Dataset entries
Segment Open
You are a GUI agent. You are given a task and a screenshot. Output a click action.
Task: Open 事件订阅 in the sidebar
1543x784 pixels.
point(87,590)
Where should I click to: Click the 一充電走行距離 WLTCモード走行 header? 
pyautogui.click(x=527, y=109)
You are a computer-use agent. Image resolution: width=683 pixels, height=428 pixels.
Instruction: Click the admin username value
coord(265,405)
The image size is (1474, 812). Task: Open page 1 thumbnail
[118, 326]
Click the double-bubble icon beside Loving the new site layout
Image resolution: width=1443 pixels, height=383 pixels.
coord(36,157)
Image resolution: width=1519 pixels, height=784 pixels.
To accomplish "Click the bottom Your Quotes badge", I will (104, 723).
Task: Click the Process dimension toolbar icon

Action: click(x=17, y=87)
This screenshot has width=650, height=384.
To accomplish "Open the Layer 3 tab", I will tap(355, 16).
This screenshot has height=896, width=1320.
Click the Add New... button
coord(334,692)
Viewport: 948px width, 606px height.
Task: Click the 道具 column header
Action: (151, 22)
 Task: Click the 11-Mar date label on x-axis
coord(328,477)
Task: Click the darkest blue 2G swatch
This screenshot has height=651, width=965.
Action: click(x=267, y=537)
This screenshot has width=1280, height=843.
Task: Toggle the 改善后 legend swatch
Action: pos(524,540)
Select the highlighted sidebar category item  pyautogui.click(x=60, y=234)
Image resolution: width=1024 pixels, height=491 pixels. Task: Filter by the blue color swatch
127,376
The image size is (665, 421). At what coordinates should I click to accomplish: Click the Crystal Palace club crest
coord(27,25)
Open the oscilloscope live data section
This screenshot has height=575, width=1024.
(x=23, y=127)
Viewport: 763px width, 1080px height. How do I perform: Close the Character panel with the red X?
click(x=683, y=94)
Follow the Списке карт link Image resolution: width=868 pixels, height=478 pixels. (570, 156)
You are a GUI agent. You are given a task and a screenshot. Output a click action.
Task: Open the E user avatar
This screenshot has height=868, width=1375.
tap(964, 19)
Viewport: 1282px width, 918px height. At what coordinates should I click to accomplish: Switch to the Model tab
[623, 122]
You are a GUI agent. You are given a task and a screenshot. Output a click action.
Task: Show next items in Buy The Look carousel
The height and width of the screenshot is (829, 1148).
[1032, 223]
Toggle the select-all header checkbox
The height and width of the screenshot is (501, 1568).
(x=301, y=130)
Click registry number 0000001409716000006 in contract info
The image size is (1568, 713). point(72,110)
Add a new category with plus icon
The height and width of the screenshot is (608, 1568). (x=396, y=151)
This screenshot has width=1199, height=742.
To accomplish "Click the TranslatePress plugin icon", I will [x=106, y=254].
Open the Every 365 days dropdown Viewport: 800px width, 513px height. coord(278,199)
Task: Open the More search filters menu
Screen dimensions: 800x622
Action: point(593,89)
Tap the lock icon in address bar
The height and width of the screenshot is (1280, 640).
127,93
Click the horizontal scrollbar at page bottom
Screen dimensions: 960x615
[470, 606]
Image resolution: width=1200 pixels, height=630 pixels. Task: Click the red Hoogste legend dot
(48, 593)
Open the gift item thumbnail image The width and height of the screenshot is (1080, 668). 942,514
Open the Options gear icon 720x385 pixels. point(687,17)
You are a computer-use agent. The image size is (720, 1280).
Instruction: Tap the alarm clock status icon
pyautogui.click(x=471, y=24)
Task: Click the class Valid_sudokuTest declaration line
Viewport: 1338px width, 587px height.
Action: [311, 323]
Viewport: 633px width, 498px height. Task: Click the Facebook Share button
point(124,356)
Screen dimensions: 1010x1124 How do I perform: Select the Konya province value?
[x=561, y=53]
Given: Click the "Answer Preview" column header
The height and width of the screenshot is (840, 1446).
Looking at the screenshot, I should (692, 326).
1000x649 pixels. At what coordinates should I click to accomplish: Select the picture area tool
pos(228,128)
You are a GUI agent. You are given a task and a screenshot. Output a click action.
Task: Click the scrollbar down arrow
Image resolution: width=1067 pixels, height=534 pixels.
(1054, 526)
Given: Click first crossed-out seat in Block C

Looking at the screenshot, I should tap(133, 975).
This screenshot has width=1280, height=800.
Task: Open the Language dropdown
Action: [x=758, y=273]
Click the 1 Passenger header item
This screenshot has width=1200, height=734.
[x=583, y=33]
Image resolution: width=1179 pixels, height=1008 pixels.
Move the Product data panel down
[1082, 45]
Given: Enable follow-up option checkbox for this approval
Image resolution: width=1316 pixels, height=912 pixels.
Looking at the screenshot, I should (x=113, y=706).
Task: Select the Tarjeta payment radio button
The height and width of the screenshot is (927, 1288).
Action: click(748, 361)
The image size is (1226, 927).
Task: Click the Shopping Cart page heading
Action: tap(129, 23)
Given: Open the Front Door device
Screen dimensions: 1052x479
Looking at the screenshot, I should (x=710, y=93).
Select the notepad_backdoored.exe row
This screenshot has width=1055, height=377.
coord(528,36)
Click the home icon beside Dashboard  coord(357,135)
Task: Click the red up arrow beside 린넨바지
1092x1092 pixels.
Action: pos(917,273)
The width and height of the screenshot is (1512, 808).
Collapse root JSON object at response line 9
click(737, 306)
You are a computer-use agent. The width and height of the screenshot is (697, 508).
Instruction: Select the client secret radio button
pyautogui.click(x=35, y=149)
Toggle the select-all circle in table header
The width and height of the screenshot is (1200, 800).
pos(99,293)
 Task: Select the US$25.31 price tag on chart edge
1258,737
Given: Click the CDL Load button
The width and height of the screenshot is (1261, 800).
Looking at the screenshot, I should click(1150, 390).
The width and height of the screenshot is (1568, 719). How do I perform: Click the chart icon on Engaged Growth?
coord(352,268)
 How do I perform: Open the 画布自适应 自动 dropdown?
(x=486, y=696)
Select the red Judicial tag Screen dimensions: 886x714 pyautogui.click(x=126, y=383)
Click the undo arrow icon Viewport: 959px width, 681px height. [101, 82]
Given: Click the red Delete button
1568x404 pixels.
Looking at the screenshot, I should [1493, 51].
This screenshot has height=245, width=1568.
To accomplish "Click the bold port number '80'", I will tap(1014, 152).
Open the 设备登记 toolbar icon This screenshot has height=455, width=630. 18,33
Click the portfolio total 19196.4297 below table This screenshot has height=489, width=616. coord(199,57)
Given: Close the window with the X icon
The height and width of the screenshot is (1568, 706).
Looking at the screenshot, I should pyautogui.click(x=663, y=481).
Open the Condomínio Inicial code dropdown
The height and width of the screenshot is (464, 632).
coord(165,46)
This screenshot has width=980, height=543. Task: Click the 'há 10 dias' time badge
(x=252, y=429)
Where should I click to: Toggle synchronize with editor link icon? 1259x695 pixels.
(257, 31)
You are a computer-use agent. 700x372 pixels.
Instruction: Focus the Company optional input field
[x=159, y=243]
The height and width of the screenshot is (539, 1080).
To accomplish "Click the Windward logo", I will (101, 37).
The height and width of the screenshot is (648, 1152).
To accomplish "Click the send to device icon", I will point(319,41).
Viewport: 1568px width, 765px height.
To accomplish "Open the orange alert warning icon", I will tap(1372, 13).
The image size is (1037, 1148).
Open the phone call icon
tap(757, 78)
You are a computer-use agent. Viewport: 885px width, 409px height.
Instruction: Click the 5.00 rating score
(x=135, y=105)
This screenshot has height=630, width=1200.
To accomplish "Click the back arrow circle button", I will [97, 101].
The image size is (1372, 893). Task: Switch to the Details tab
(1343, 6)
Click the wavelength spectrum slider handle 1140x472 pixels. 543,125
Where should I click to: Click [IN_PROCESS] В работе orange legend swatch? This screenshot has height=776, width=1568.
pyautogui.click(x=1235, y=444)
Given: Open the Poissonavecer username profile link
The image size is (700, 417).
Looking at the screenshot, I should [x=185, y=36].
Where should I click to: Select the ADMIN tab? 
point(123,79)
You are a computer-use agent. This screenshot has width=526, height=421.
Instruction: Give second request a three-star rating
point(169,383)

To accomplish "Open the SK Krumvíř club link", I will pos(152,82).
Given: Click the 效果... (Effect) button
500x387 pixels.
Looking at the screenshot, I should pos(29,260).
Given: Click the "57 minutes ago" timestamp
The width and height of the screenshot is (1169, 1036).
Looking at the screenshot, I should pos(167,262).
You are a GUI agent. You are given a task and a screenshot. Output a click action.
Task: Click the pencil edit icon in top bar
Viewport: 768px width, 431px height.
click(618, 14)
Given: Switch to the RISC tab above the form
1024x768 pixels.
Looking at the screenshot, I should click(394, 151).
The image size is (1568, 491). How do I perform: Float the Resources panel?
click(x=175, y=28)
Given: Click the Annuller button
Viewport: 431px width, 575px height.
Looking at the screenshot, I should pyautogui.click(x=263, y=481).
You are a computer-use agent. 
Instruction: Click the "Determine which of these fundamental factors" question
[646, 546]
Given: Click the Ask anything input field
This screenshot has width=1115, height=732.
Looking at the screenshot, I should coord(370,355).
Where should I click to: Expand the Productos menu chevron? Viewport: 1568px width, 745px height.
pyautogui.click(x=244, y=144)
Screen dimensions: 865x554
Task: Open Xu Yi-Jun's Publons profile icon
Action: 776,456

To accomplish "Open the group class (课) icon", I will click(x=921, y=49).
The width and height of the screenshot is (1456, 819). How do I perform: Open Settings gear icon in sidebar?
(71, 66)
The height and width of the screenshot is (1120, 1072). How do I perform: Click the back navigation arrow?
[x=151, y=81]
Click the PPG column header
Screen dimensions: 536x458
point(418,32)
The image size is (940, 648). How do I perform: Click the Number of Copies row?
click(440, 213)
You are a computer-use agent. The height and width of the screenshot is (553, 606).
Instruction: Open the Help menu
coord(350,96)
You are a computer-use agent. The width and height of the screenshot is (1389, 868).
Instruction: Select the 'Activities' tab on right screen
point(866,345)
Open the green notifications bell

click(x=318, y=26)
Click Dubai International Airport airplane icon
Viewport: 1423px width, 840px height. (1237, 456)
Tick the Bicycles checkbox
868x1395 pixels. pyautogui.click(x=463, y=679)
Segment Closed
Find the word "device" in the entries above and gather every line that holds it.

Given: Open the Front Door device
To accomplish "Click the send to device icon", I will point(319,41).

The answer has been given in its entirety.